The findings in the current study are quite consistent with previous experiments aiming at remobilizing the PCA muscle in bilateral VCP, which generally reported promising performance [1, 27, 28]. Considering the synchronization between glottal opening movement and inspiration, trigger signals that were somehow related with inspiratory movement could be picked up as feedback to the electrical pacing system [1, 16, 29, 30], for example, EMG of the diaphragm, thoracic wall movement, elongation of the trachea, and temperature difference within respiratory cycle. While unilateral VCP is much more common than bilateral VCP, unproportionally less research efforts have been directed toward restoring dynamic functions of a unilaterally paralyzed vocal fold. We confirmed the validation of remobilizing a unilaterally paralyzed vocal cord by the delivery of electrical stimulation to the paralyzed cord triggered by action potentials of the ipsilateral surviving intrinsic laryngeal muscles.

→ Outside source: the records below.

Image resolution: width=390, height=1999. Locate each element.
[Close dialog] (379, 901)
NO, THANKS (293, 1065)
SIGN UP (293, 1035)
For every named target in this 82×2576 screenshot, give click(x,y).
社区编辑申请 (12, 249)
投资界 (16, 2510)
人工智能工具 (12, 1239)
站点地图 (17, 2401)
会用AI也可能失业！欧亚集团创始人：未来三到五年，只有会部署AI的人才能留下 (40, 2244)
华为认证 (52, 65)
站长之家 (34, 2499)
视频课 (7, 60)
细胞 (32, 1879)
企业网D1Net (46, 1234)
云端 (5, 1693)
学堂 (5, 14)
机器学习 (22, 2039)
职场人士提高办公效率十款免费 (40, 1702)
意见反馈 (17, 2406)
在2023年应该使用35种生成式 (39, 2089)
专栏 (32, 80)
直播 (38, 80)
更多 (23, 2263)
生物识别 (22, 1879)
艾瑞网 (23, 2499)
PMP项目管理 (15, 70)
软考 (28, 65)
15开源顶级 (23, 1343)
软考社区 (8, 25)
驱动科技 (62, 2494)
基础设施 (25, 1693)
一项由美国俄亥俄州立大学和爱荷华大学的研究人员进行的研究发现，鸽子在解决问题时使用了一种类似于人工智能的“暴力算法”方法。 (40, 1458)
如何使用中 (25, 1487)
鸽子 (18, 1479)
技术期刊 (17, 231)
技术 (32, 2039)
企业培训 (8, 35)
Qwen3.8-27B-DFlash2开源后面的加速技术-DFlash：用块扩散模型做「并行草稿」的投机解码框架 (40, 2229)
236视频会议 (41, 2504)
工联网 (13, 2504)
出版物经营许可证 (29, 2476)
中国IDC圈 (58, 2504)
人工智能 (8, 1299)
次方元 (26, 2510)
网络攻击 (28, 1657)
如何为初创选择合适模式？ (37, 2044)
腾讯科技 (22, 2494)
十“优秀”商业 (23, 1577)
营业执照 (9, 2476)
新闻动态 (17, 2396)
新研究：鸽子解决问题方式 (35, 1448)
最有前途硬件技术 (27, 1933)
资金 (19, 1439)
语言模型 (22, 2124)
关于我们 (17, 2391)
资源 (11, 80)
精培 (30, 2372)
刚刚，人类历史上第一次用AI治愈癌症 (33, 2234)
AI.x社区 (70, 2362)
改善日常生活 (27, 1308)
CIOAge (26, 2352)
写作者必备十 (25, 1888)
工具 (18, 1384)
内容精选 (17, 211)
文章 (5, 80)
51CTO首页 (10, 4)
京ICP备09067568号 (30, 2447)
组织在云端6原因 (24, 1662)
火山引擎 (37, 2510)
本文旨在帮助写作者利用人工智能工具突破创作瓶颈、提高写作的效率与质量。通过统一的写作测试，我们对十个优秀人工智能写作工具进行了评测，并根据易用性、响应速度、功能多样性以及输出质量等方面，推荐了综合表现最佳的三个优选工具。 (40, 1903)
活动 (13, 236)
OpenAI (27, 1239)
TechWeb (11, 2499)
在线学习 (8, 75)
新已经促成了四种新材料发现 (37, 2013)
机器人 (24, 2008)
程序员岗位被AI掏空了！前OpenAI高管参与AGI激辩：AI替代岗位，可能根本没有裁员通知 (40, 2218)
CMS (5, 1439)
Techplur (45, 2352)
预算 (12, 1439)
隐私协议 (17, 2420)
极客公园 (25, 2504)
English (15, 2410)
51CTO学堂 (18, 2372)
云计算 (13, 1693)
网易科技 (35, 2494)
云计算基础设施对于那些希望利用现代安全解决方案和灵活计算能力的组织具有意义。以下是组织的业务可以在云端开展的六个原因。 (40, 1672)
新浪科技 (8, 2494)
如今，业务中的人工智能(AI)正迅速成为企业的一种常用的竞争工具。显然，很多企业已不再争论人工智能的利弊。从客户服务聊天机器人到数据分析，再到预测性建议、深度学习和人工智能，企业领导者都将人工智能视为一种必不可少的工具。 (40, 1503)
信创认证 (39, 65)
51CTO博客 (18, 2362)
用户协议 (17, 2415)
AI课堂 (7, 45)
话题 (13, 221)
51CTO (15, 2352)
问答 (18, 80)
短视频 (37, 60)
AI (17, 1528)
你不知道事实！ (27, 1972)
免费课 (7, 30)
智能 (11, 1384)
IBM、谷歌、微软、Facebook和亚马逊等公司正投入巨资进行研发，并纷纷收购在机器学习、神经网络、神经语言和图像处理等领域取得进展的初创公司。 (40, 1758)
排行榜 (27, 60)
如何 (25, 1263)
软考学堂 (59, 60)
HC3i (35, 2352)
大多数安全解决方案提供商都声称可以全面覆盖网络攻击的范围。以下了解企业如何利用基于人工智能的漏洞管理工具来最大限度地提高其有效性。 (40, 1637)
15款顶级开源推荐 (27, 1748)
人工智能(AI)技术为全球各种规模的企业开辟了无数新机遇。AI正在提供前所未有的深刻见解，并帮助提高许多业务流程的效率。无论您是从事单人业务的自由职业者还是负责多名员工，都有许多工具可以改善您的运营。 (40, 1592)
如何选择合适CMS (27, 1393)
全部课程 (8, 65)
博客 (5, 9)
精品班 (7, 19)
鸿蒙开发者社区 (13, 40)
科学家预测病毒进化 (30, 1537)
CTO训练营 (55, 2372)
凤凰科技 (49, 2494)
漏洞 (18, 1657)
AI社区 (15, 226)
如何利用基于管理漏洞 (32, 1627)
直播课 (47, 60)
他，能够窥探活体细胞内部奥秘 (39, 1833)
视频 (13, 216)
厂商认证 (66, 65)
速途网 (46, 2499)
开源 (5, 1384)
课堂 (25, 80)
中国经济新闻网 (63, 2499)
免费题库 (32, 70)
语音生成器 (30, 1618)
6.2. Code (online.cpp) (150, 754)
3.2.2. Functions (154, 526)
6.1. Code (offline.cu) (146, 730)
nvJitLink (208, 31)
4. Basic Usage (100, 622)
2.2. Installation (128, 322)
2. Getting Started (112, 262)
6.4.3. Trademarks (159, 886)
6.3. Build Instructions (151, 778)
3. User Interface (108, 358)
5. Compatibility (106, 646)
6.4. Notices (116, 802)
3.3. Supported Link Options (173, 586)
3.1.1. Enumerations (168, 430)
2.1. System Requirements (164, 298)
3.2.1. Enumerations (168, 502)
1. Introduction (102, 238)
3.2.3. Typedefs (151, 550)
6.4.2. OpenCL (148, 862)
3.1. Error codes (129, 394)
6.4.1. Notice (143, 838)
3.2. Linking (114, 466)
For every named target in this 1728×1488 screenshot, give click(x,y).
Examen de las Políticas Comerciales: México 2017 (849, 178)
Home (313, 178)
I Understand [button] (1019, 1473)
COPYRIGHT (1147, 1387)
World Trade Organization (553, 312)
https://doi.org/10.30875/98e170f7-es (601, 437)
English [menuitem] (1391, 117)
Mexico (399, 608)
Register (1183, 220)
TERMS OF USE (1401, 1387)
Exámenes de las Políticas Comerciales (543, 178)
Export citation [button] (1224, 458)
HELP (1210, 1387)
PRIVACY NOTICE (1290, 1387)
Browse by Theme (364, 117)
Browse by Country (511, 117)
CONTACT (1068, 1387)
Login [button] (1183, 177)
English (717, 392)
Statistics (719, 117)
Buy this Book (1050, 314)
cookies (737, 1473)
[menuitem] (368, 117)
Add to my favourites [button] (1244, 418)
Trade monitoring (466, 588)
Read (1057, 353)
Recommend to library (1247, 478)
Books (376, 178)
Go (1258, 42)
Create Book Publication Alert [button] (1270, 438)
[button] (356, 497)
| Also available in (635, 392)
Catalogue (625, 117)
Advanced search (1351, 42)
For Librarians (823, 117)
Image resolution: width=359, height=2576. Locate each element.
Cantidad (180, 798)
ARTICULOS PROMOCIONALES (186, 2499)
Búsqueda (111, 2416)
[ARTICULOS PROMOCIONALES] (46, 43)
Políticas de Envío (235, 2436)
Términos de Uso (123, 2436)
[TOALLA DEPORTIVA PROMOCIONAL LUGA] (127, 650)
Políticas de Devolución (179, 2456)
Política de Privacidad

Indeed, several limitations existed in the current study. First, a slight onset lag between the stimulated vocal cord and the intact cord, of about 100–300 ms for glottal opening, was observed. Such time lag is mainly due to the filtering delay and the process of the envelope signal and can be shortened using a more efficient MCU system. Second, besides extracting EMG envelops, efficient technical methods to reduce interference by stimulus artifacts and improve signal to noise ratios should be developed. Third, we may want to investigate the long term pacing under physiological conditions, as well as long term effects of pacing on local tissues and other side effects, for the technique to be established as a useful clinical means to treat unilateral vocal cord paralysis. And needle electrodes we used in the experiment have side effects to muscles. We would use flexible electrodes [31-33] to ensure good biocompatibility and minimal side effects in the future long term pacing. Fourth, PCA was stimulated to generate abduction (not adduction) of paralyzed vocal fold in our current experiment, which aims to achieve synchronous movement of the vocal cords. In our future experiment, lateral cricoarytenoid muscle or arytenoid muscle would be stimulated to generate adduction of paralyzed vocal fold.

In summary, an instrument system was developed to record the EMG signals from surviving ipsilateral CT muscle and deliver electrical pulses for vocal cord pacing in unilateral VCP. Endoscopic imaging system and image processing software were developed to objectively evaluate the efficiency of the pacing system. EMG activities from the CT muscle ipsilateral to a paralyzed vocal fold following RLN damage are present, recordable, and sufficient to trigger a pacing system for the purpose of inducing synchronized movement of the paralyzed cord with the healthy vocal fold. This study strongly supports the feasibility of electrical stimulation as a treatment for unilateral recurrent laryngeal nerve paralysis, which offers tremendous promise in a patient population for whom traditional surgical therapies are not optimal. Future research needs to solve the many technical/engineering challenges such as interference by stimulus artifacts as well as onset delay of the paralyzed vocal fold. A miniaturized mobile pacing system will need to be developed, which would allow studying long term pacing under physiological conditions, as well as studying long term effects of pacing on local tissues and other side effects, which is a necessary step for translation to human studies.

The glottis movements with all test procedures are recorded by the endoscopic camera. Video s1 shows the intact glottis movement with electrodes in Figure 4.

Video s2 shows the intact glottis movement without electrodes in Figure 5(a).

Video s3 shows the injured glottis movement of vocal cord paralysis (VCP) model in Figure 5(b).

Video s4 shows the injured glottis movement with pacing in Figure 5(c).